╔══

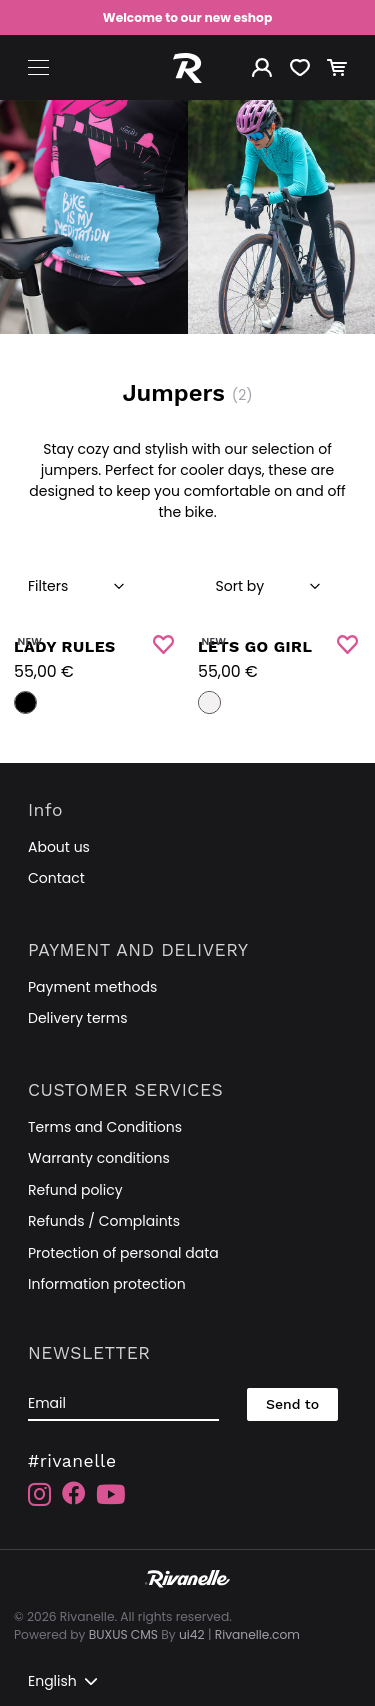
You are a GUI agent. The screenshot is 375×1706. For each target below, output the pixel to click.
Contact (56, 878)
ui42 (192, 1634)
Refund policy (75, 1190)
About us (59, 847)
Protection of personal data (123, 1253)
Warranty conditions (99, 1158)
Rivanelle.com (257, 1634)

╚══

→ INSTRUCTION
Copy the entries above with "Refund policy" swapped for "Return policy" and everything else left as is. Omit the pictures.

→ RESPONSE TO THE TASK
You are a GUI agent. The screenshot is 375×1706. For each target below, output the pixel to click.
Contact (56, 878)
ui42 (192, 1634)
Return policy (75, 1190)
About us (59, 847)
Protection of personal data (123, 1253)
Warranty conditions (99, 1158)
Rivanelle.com (257, 1634)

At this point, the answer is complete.